Cette rentrée littéraire nous amène un nouveau Donato Carrisi. Nouveau le livre et nouveau l’auteur. Son « Chuchoteur », en 2010, histoire d’un Hannibal Lecter italien ficelée sans facilité ni faute de goût, avait rencontré un succès monstre (plus de 300.000 exemplaires en Italie mais aussi en France). Depuis, ce Romain d’adoption, ancien journaliste et scénariste, a changé de formule à chaque fois qu’il s’est remis à l’ouvrage.
Deux ans après son arrivée fracassante, « Le tribunal des âmes » (2012) se glissait dans des décors vaticanesques à la Dan Brown, mais avec d’autres ambitions. Inspiré par un personnage de religieux bien réel, chargé de gérer les archives criminelles de la Cité papale héritées de siècles de confessions, ce deuxième roman s’était intercalé avant la suite obligée du « Chuchoteur » (« L’écorchée » en 2013). Carrisi a encore pris un cap différent pour « La femme aux fleurs de papier », mystère historique situé sur le Titanic, puis pour « Malefico », autre polar romain centré sur un prêtre enquêteur (2015).
« J’ai une règle : m’amuser quand j’écris, nous confiait-il lors d’un passage à Paris.

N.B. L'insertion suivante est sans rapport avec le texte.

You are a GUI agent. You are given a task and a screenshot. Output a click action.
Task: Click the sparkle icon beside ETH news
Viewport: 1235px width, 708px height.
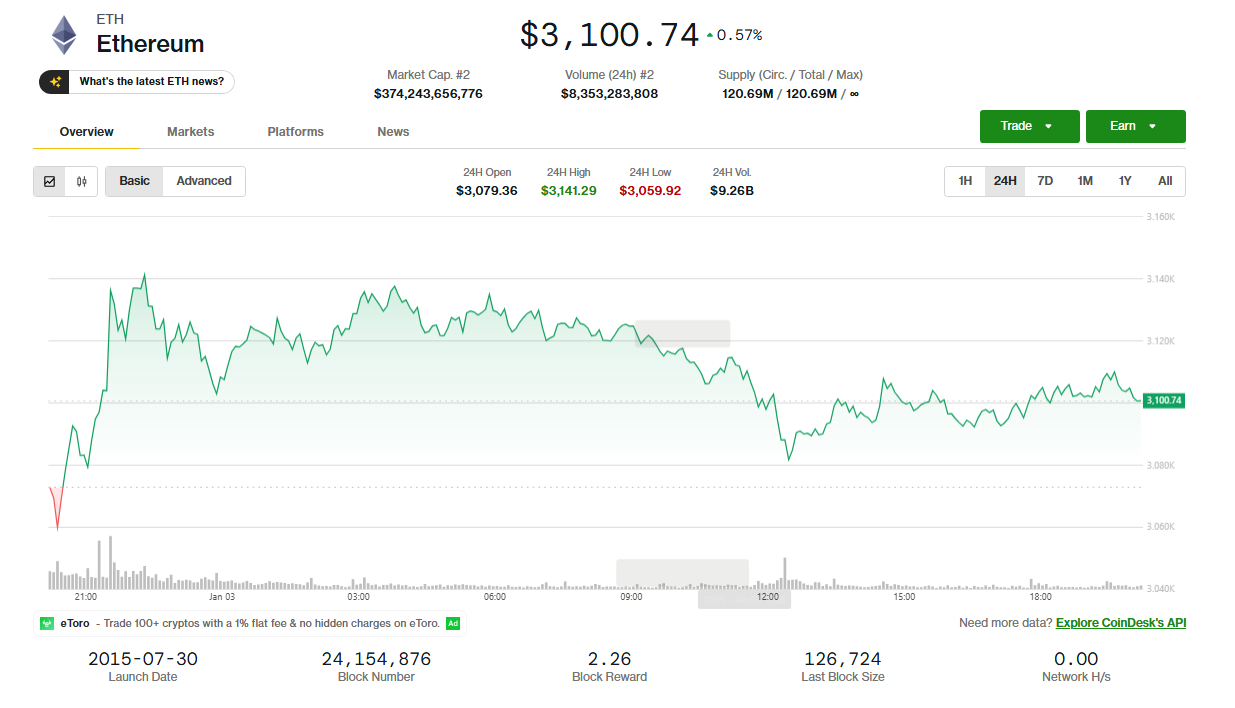coord(55,82)
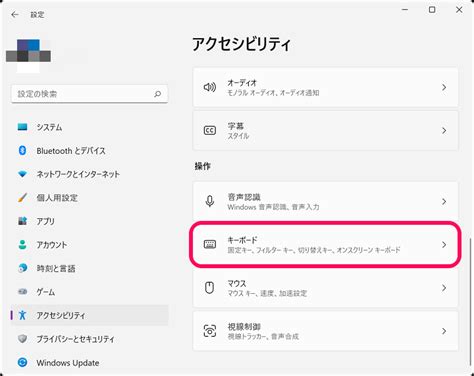The height and width of the screenshot is (376, 474).
Task: Click the 設定の検索 search field
Action: click(90, 94)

Ecrire l’histoire que j’aimerais lire. Si je m’amuse, je suis certain que le lecteur aussi s’amusera ». Un plaisir qui passe par des remises en question. Pour « La fille dans le brouillard », le romancier italien se recentre cette fois sur les fondamentaux du roman policier. Dans une vallée anonyme des Alpes italiennes, une jeune femme est enlevée : course contre la montre et enquête à huis clos, dans une atmosphère pesante. La construction en flashback donne une mesure du drame annoncé : le commissaire chargé de retrouver la disparue va finir avec du sang sur les mains.

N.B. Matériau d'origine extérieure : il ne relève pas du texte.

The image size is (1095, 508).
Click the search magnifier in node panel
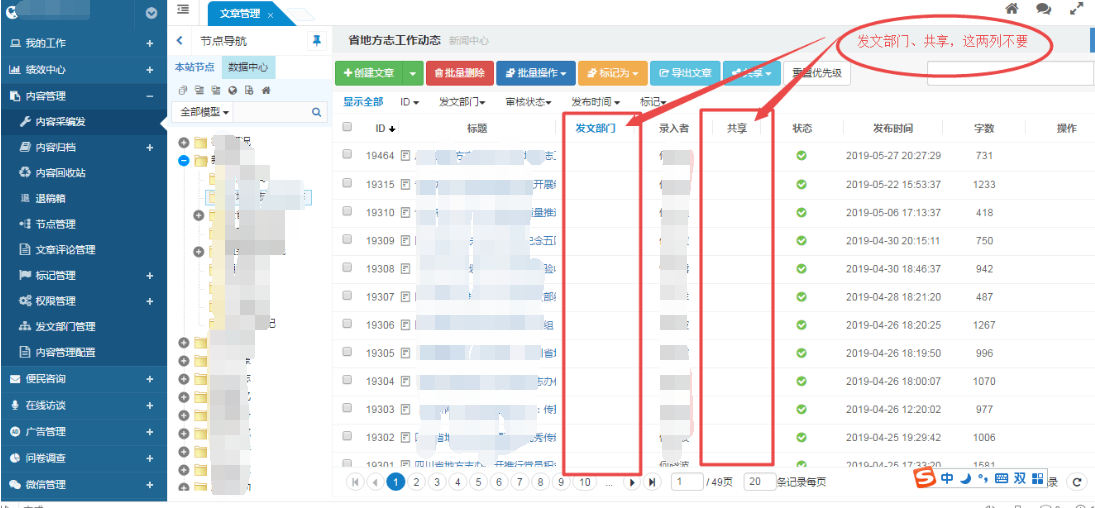(317, 113)
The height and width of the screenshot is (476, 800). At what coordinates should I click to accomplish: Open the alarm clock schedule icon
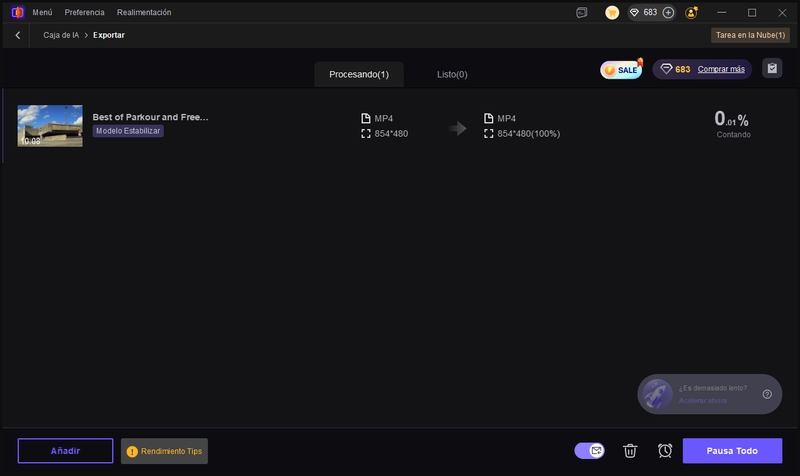tap(665, 451)

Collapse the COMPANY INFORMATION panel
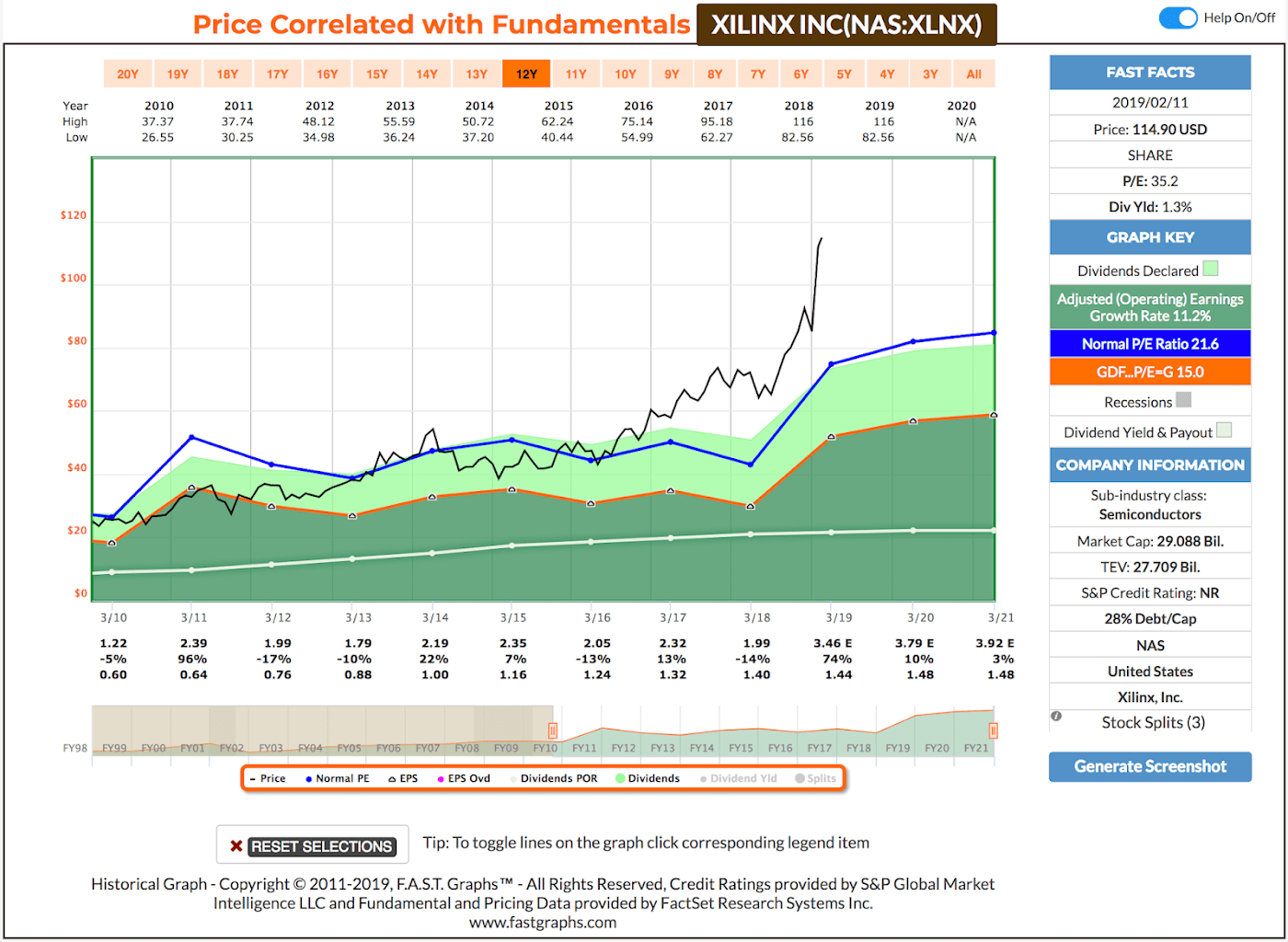[1150, 465]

Et de fait, cet enquêteur supposé brillant va se révéler manipulateur, voire truqueur, acharné à faire chuter un coupable trop commode. Les repères entre Bien et Mal se brouillent, l’énigme exhale un parfum de pamphlet, où Donato Carrisi épingle un jeu trouble entre la police et les médias. Habile à typer les personnages de méchants, et à ne pas les situer là où on les attend, il signe un « page-turner » accrocheur grinçant et cynique, qui se dévore d’un trait. Encore un virage bien négocié.